— BEGIN Provided entries —
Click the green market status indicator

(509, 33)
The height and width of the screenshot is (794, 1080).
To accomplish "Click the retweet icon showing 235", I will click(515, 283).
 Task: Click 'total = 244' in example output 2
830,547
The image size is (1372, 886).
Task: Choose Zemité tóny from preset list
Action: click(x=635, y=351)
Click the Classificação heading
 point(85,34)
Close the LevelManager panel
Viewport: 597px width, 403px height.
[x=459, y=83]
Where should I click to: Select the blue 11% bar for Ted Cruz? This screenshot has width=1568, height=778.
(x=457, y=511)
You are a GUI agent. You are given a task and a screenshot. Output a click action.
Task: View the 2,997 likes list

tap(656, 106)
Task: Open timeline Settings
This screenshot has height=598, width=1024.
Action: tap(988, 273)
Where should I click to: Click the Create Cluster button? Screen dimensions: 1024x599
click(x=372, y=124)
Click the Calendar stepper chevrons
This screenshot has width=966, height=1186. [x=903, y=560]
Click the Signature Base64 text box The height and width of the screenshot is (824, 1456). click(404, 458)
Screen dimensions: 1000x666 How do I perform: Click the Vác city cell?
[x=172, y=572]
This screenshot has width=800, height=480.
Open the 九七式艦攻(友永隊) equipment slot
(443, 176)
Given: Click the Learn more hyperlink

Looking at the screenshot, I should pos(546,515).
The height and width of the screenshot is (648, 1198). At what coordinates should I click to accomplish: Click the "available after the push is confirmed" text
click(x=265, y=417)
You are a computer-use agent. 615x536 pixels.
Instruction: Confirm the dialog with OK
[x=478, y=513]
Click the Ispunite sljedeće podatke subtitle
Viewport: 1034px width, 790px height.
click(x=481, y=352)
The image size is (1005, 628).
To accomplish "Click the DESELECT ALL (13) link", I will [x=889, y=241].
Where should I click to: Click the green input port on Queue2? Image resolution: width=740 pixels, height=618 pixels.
— END Provided entries —
— Set problem —
Recast all of the recorded data above as a numbered list, leaving out the blank lines.

— Solution for this exercise —
1. Click the green market status indicator
2. (509, 33)
3. The height and width of the screenshot is (794, 1080).
4. To accomplish "Click the retweet icon showing 235", I will click(515, 283).
5.  Task: Click 'total = 244' in example output 2
6. 830,547
7. The image size is (1372, 886).
8. Task: Choose Zemité tóny from preset list
9. Action: click(x=635, y=351)
10. Click the Classificação heading
11.  point(85,34)
12. Close the LevelManager panel
13. Viewport: 597px width, 403px height.
14. [x=459, y=83]
15. Where should I click to: Select the blue 11% bar for Ted Cruz? This screenshot has width=1568, height=778.
16. (x=457, y=511)
17. You are a GUI agent. You are given a task and a screenshot. Output a click action.
18. Task: View the 2,997 likes list
19. tap(656, 106)
20. Task: Open timeline Settings
21. This screenshot has height=598, width=1024.
22. Action: tap(988, 273)
23. Where should I click to: Click the Create Cluster button? Screen dimensions: 1024x599
24. click(x=372, y=124)
25. Click the Calendar stepper chevrons
26. This screenshot has width=966, height=1186. [x=903, y=560]
27. Click the Signature Base64 text box The height and width of the screenshot is (824, 1456). click(404, 458)
28. Screen dimensions: 1000x666 How do I perform: Click the Vác city cell?
29. [x=172, y=572]
30. This screenshot has width=800, height=480.
31. Open the 九七式艦攻(友永隊) equipment slot
32. (443, 176)
33. Given: Click the Learn more hyperlink
34. Looking at the screenshot, I should pos(546,515).
35. The height and width of the screenshot is (648, 1198). At what coordinates should I click to accomplish: Click the "available after the push is confirmed" text
36. click(x=265, y=417)
37. You are a computer-use agent. 615x536 pixels.
38. Instruction: Confirm the dialog with OK
39. [x=478, y=513]
40. Click the Ispunite sljedeće podatke subtitle
41. Viewport: 1034px width, 790px height.
42. click(x=481, y=352)
43. The image size is (1005, 628).
44. To accomplish "Click the DESELECT ALL (13) link", I will [x=889, y=241].
45. Where should I click to: Click the green input port on Queue2? Image resolution: width=740 pixels, height=618 pixels.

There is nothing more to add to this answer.